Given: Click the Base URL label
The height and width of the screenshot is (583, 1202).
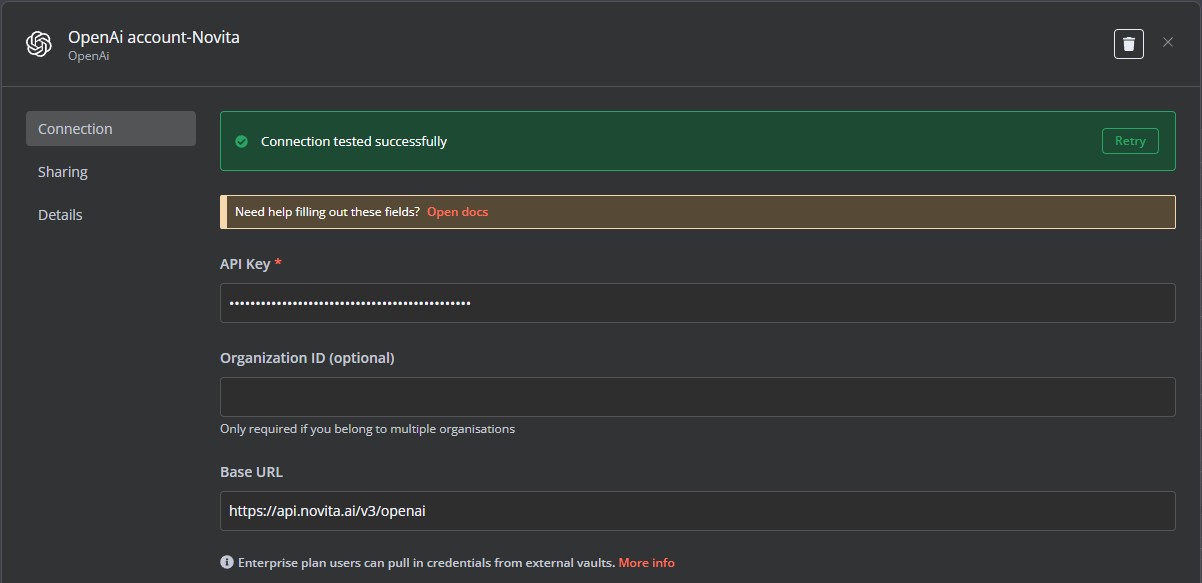Looking at the screenshot, I should [x=251, y=472].
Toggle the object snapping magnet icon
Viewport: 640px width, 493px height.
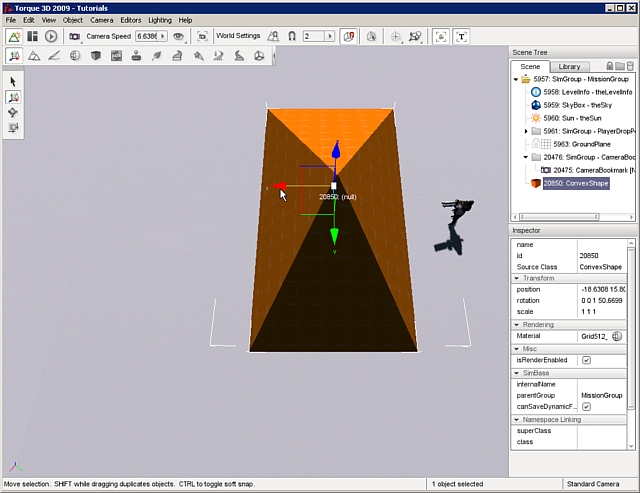pos(292,36)
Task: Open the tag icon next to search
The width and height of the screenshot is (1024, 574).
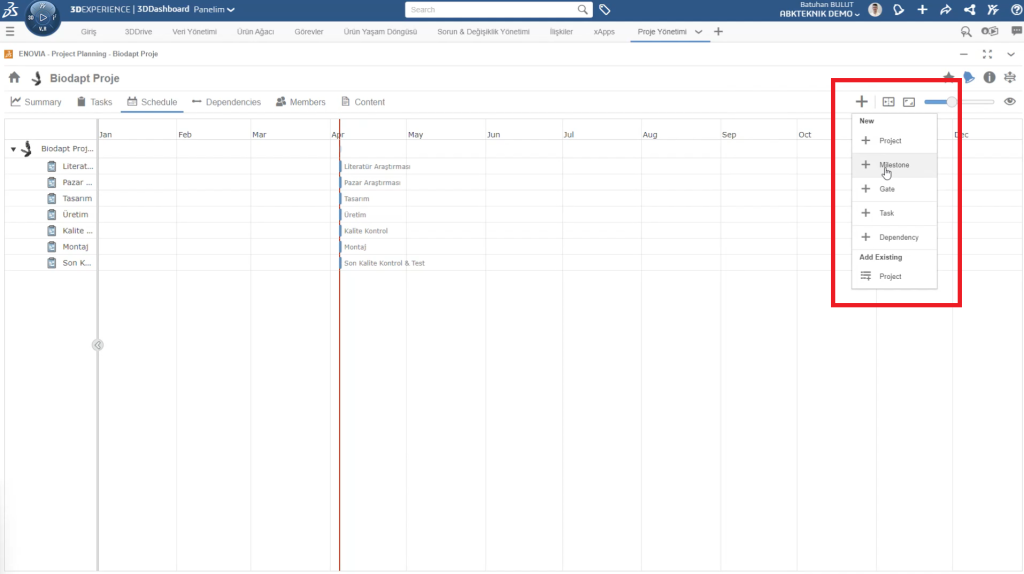Action: tap(605, 10)
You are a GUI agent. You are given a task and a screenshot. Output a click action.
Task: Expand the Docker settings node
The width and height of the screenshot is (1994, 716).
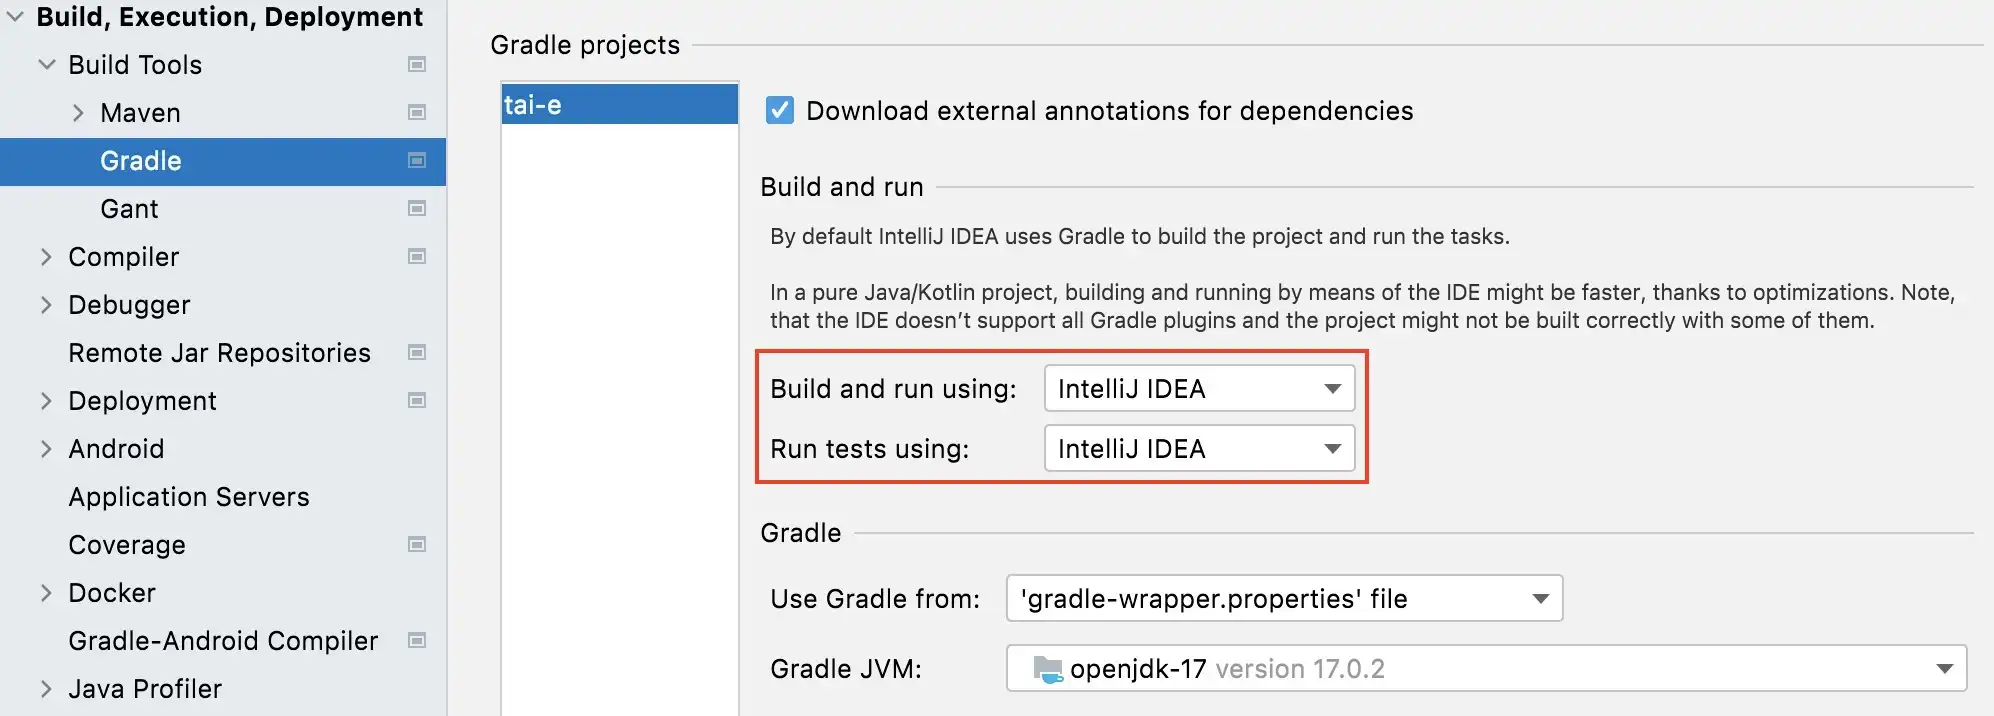point(46,593)
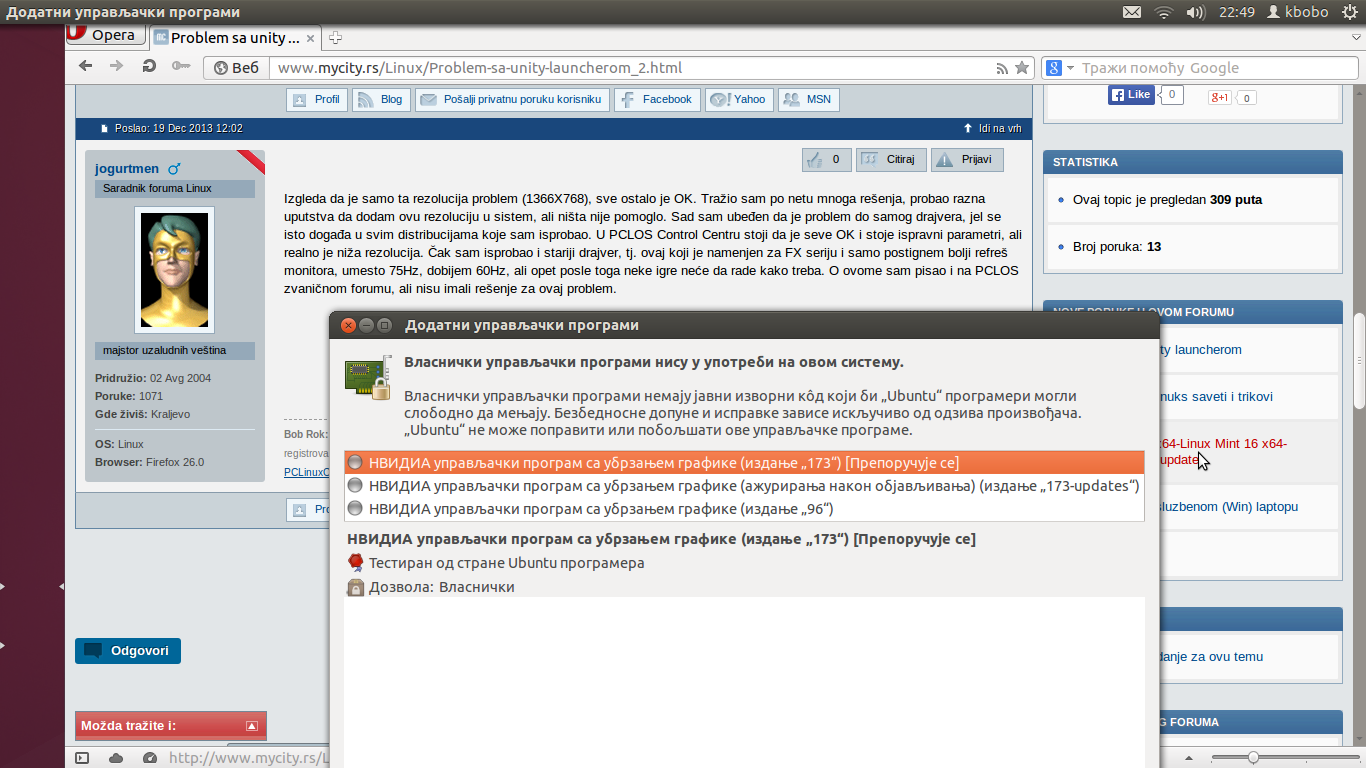Image resolution: width=1366 pixels, height=768 pixels.
Task: Open the sound volume indicator
Action: [1195, 12]
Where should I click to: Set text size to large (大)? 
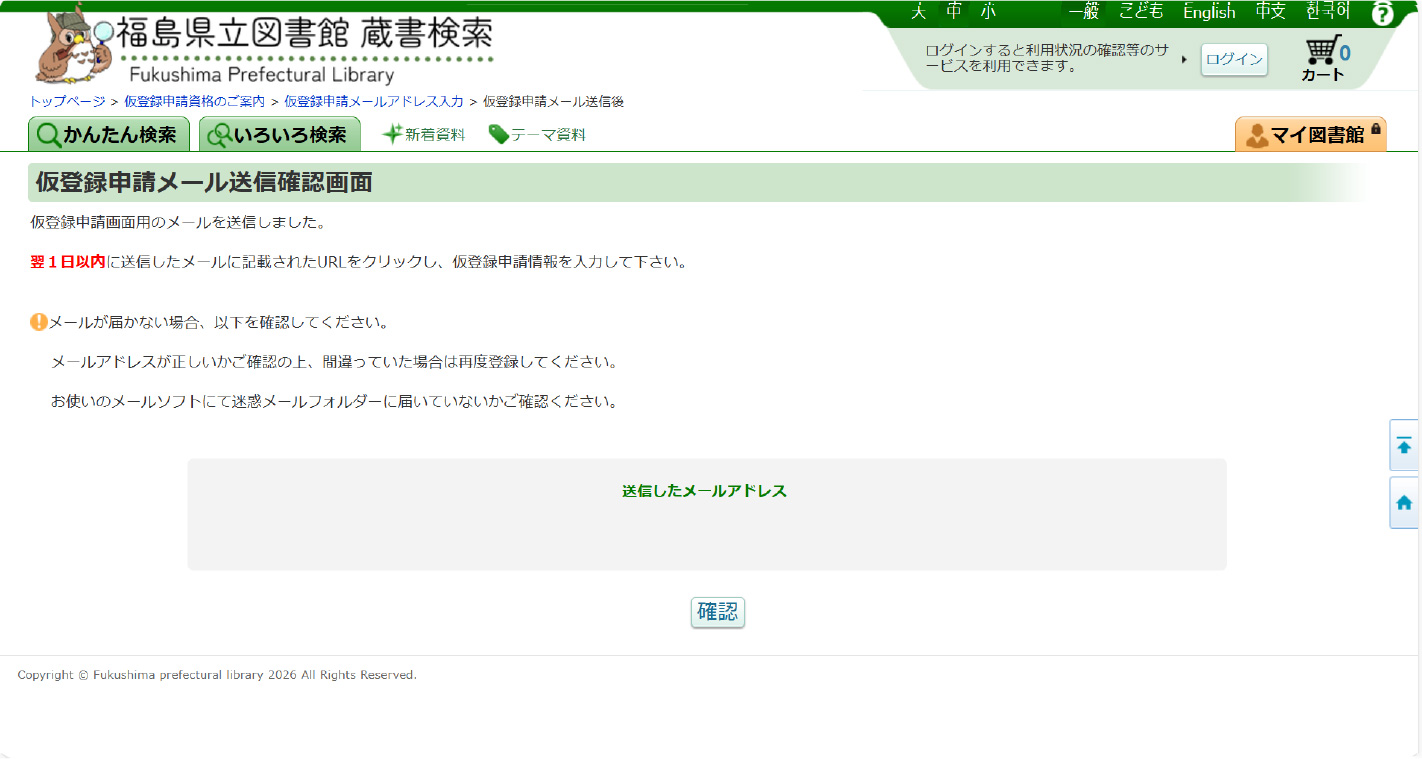point(918,12)
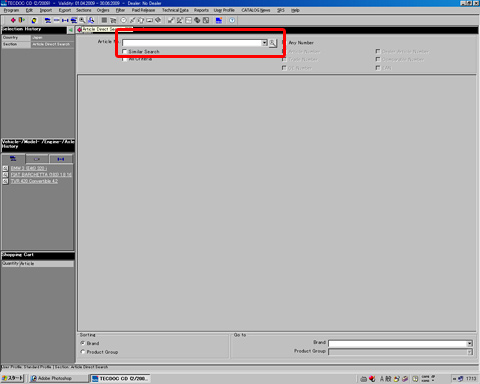Screen dimensions: 480x384
Task: Expand the Article No dropdown arrow
Action: point(264,43)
==============================
Copy out the material exactly as it stands, though no picture should appear in the copy.

Given: Click the Base URL label
The height and width of the screenshot is (583, 1202).
Looking at the screenshot, I should [x=251, y=472].
Toggle the object snapping magnet icon
Viewport: 640px width, 493px height.
pos(292,36)
Task: Open the tag icon next to search
The width and height of the screenshot is (1024, 574).
Action: tap(605, 10)
You are a GUI agent. You are given a task and a screenshot. Output a click action.
Task: Expand the Docker settings node
The width and height of the screenshot is (1994, 716).
point(46,593)
Image resolution: width=1366 pixels, height=768 pixels.
Task: Open the sound volume indicator
Action: [1195, 12]
Where should I click to: Set text size to large (大)? 
point(918,12)
Screen dimensions: 480x384
Task: Expand the Article No dropdown arrow
Action: point(264,43)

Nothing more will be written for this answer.